Ya no llueve. El viento va peinando el agua en la vereda y confunde el rumbo de la corriente del Paraná. La avenida conserva su sentido sin desorientarse y a los pies de la torre, los pasos de los primeros corredores matinales marcan su propio tiempo; tal vez sea el mismo que allá en lo alto se ostenta debajo de una cansada y renunciada veleta. No hay princesas para rescatar. No hay trenes que vayan a ninguna parte. Detrás, las islas dibujan brazos que no se cansan de remar, que nunca serán iguales, como jamás serán iguales nuestras vidas luego de su experiencia. Y amanece. Me quedo en la simplicidad de la mirada, en la sencillez de la observación y en la posibilidad de que todo cuanto escriba se vuelva absolutamente estúpido.

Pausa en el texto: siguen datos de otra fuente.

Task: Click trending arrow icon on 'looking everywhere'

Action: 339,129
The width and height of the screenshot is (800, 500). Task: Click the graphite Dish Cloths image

Hay quien piensa que a la gente que escribe textos breves, no se las puede considerar escritoras; luego, ignoro el grado de envidia que lleva a tal prejuicio. Una vida corta no es menos vida si ha dejado algo que la trascienda en el tiempo. La longevidad no implica haber sido constructor de historia, porque aquella no depende de ninguna decisión. Luego, es posible que todo cuanto se escriba se vuelva absolutamente estúpido.
Abriendo la ventana penetra el húmedo aire cargado de peces, barro y barrancas sumergidas: El río no escribe su historia sino quien lo experimenta.